↓
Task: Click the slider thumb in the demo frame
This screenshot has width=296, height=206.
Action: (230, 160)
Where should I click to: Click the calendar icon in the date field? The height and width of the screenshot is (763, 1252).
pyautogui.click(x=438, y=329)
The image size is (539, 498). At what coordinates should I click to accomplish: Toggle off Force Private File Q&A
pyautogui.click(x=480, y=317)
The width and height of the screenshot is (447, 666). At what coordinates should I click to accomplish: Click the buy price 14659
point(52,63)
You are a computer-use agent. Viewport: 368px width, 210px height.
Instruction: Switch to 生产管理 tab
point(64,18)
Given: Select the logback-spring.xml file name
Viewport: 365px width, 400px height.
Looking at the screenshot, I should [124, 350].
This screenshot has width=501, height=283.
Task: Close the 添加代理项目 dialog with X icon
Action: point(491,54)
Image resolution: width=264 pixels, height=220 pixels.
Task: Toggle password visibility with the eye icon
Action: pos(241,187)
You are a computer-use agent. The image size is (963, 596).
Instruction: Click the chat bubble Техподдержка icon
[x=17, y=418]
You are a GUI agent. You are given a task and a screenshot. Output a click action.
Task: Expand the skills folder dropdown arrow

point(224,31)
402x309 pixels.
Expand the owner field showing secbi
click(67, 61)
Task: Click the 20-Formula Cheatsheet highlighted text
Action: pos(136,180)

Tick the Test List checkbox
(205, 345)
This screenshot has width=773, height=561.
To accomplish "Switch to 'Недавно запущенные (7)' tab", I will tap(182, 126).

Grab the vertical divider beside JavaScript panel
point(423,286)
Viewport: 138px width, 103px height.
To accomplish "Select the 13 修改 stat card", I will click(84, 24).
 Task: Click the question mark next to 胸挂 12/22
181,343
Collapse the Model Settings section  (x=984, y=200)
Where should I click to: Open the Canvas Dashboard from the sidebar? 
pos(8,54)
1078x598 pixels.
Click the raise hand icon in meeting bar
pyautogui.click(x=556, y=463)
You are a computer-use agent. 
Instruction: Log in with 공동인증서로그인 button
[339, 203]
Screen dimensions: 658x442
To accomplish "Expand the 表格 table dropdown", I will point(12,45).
↑
What you are asked to do:
Every line from the one holding "Viewport: 138px width, 103px height." through the final line of the listing must be echoed exactly; leave out all other lines.

Reply:
Viewport: 138px width, 103px height.
To accomplish "Select the 13 修改 stat card", I will click(84, 24).
 Task: Click the question mark next to 胸挂 12/22
181,343
Collapse the Model Settings section  (x=984, y=200)
Where should I click to: Open the Canvas Dashboard from the sidebar? 
pos(8,54)
1078x598 pixels.
Click the raise hand icon in meeting bar
pyautogui.click(x=556, y=463)
You are a computer-use agent. 
Instruction: Log in with 공동인증서로그인 button
[339, 203]
Screen dimensions: 658x442
To accomplish "Expand the 表格 table dropdown", I will point(12,45).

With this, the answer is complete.